I try to illustrate my problem more detailed with my example code as follows:

if __name__ == '__main__':
    device = 'cuda:2'
    torch.cuda.set_device(device)

    stream = torch.cuda.Stream()
    tensor_a = torch.zeros((100, 10000, 10000), device=device, dtype=torch.float16)
    tensor_b = torch.ones((100, 10000, 10000), device=device, dtype=torch.float16)

    a_indices = torch.as_tensor([1, 3, 7, 9, 11, 13, 17, 19, 21, 25], device=device, dtype=torch.int)
    b_indices = torch.as_tensor([0, 1, 2, 3, 4, 5, 6, 7, 9, 11], device=device, dtype=torch.int)
    
    with torch.cuda.stream(stream):
        # tensor_a[:, a_indices, :] = tensor_b[:, b_indices, :]
        tensor_a[:, a_indices, :].copy_(tensor_b[:, b_indices, :], non_blocking=True)

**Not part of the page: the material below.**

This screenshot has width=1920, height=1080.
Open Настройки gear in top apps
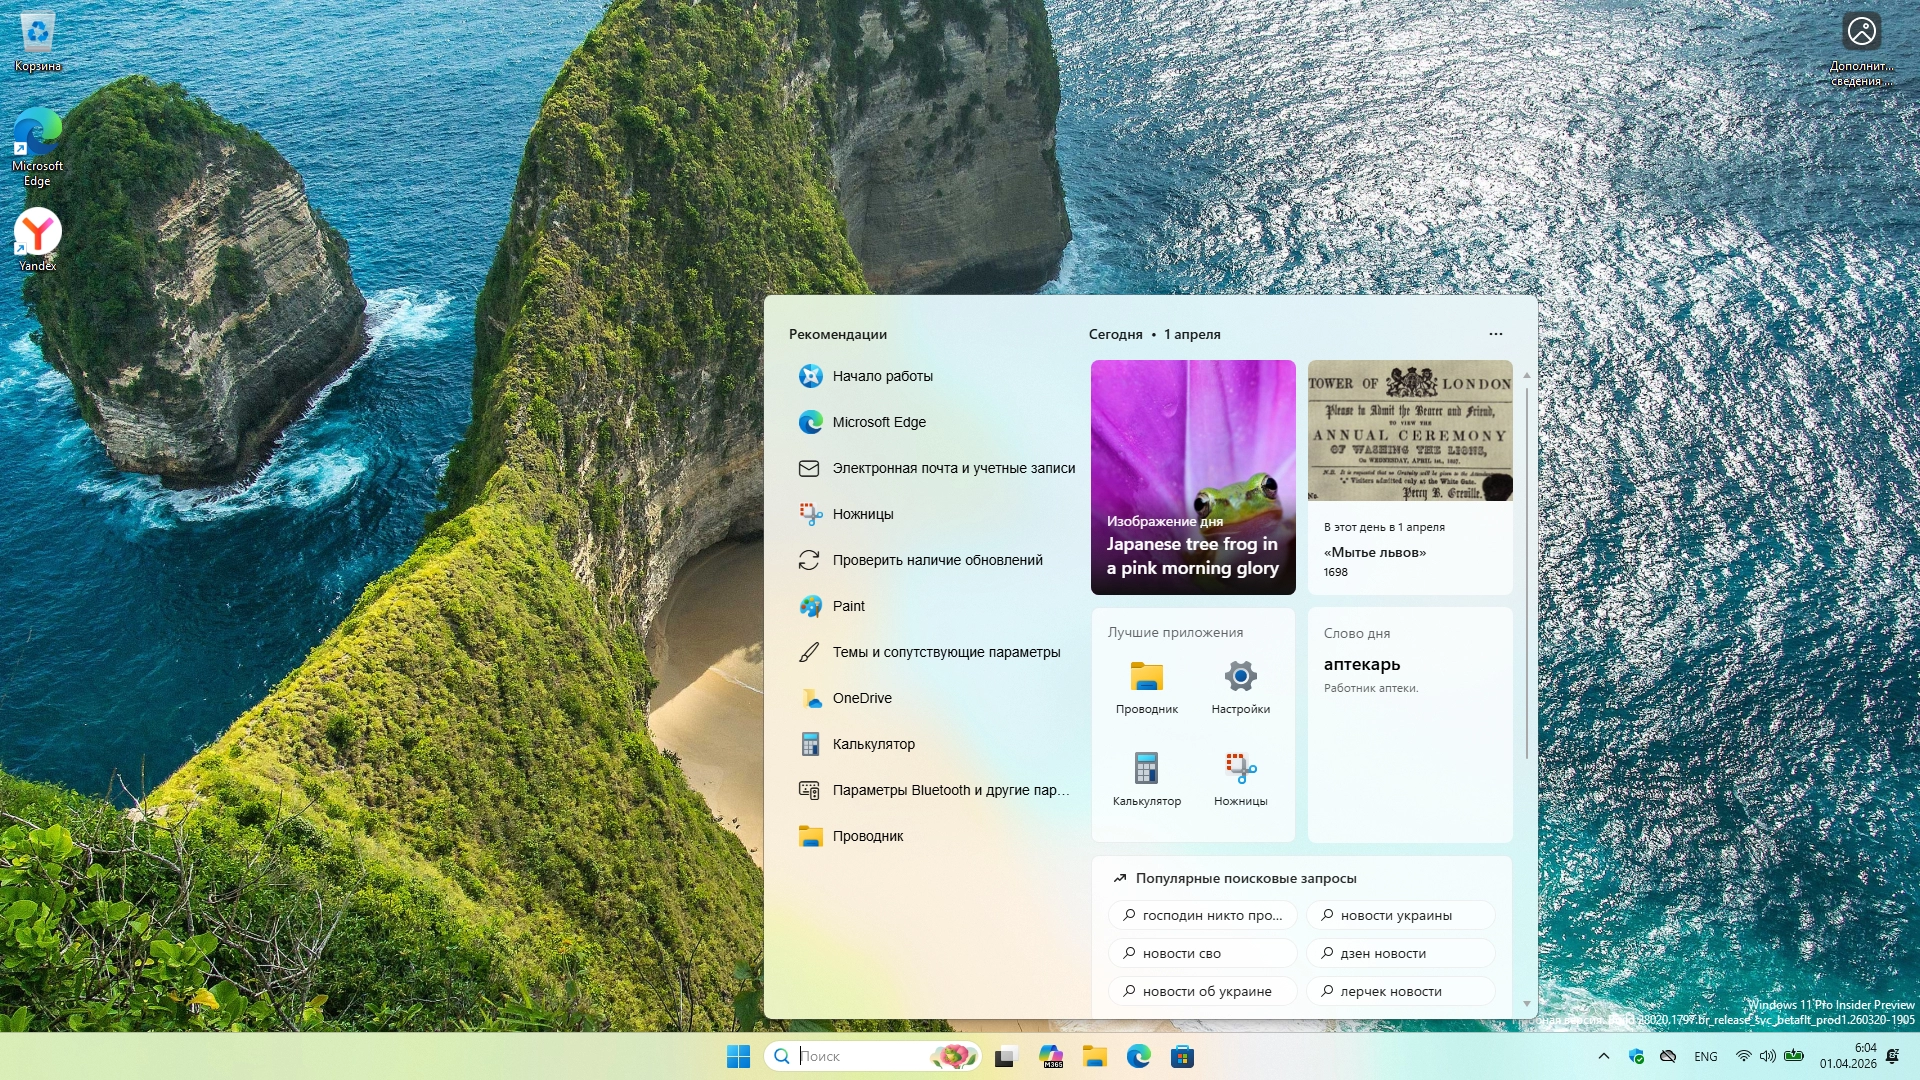pyautogui.click(x=1240, y=686)
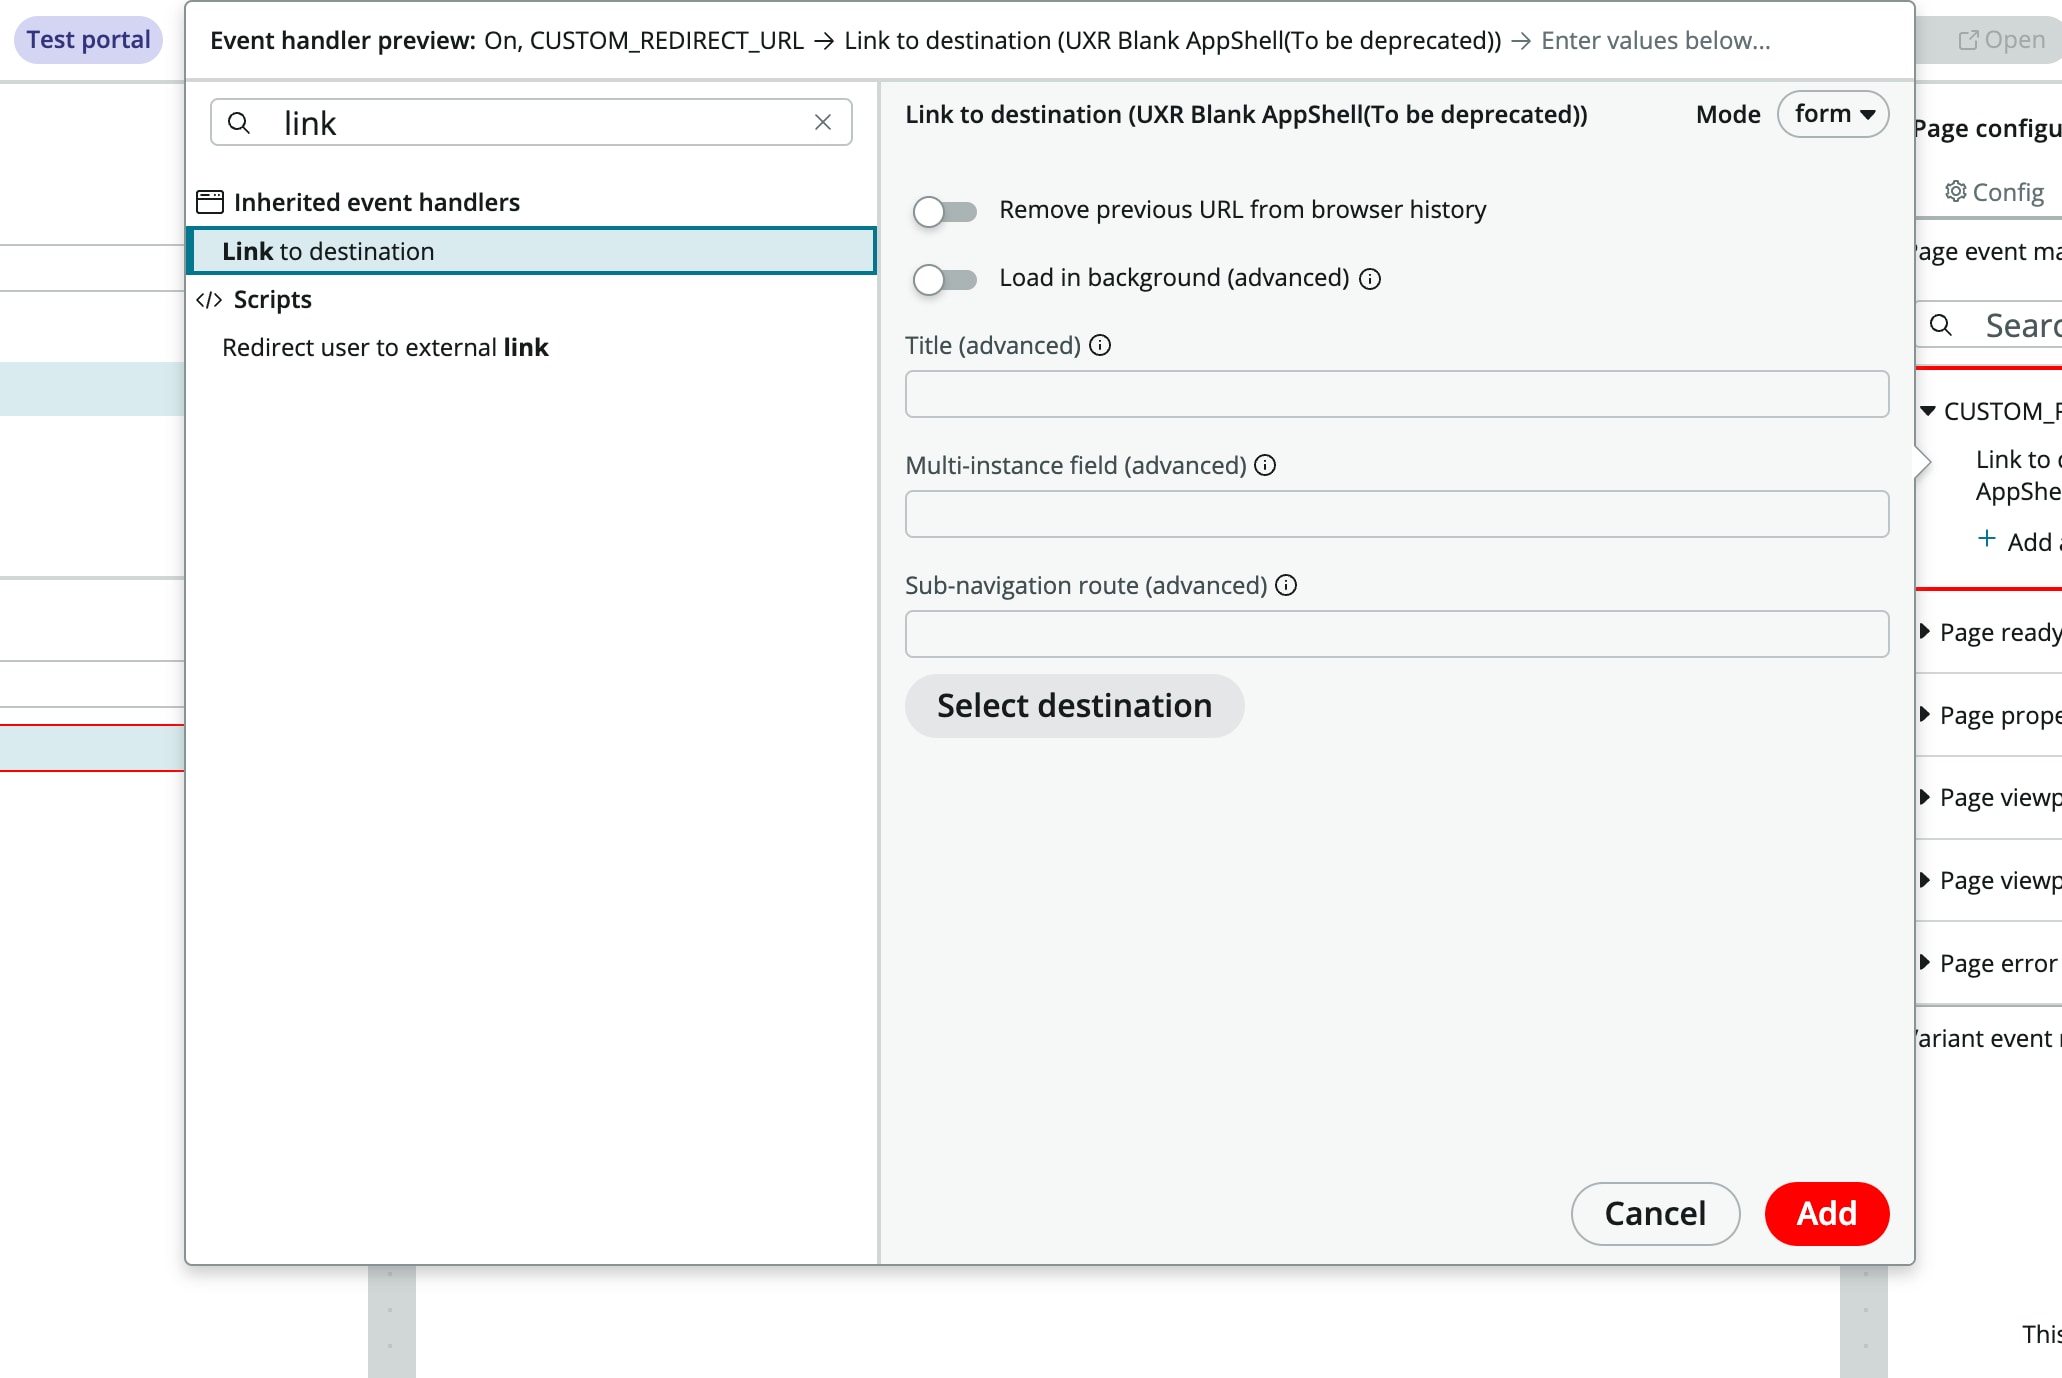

In the above code, I want to copy some data from tensor_b to tensor_a. However, this process is time-consuming. My objective is to reduce or hide this overhead, but either wrapping them in a stream or using the non-blocking flag does not take effect. I think the reason is that I am fetching a non-contiguous memory.

My question is, is it possible to make this assignment process asynchronous, which will not block the main process and will not block the subsequent operation in CUDA? If Pytorch cannot do this, is there any workaround with libtorch?

Looking forward to your response.

BR

Did you profile your code to verify the operation is not executed asynchronously? If so, could you show the nsys timeline?